The General John Thomas House at 156 Main Street in Kingston, Massachusetts, is significant as a pre-Revolution Georgian style residence and for its connections with a notable Patriot. General John Thomas (1724-1776) was born in Marshfield and later studied medicine, completing his studies in 1746 at the age of 22. He practiced medicine until being appointed in March 1746, as assistant surgeon by Governor William Shirley in Samuel Waldo’s regiment. Liking military service, in 1747 he traded his post as surgeon for that of a lieutenant. By the time of the French and Indian War he had risen to colonel in the militia. After the war, he married Hannah Thomas in 1761 and either built or moved into this house in Kingston, where he practiced medicine. In the years leading up to the American Revolution, John Thomas was a Brigadier, and briefly resigned from the ranks, disappointed that while four major generals were named, he was not on the list.
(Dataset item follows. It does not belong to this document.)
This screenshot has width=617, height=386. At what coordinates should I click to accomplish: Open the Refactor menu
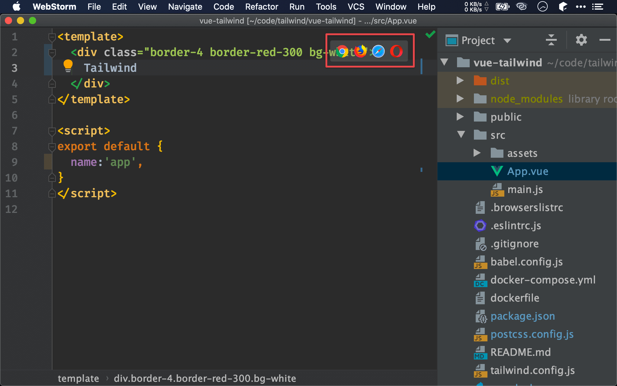(x=262, y=7)
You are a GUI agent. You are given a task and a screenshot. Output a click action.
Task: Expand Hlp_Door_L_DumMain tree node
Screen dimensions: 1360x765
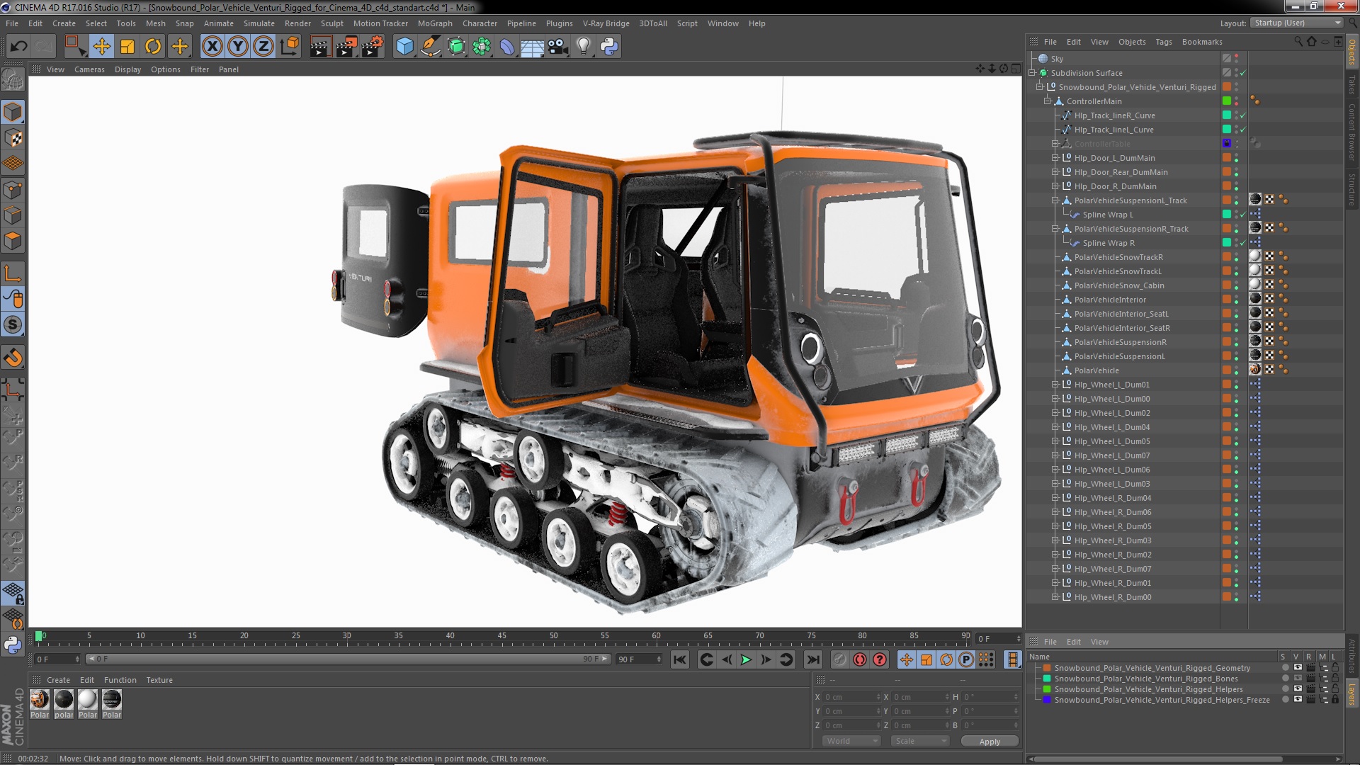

Congress was then trying to name no more than one major general from each state, and Artemas Ward was given preference. George Washington implored him to remain, and John Thomas returned to service. The Congress resolved that he would be given precedence over all other brigadiers in the army. On the night of March 4, 1776, he led his division to fortify the Dorchester Heights, overlooking the south harbor at Boston, by using cannon that Henry Knox had brought from Fort Ticonderoga. From that position, he threatened the British fleet and the British were forced to withdraw, evacuating Boston on March 17. Thomas was finally named a major general. Soon after, Thomas was assigned to command in Canada and take charge of the Canadian invasion. He joined the army besieging Quebec and remained there until he died of Smallpox in June 1776, not living long enough to see a free America. The John Thomas House is a lasting and important physical vestige of his legacy.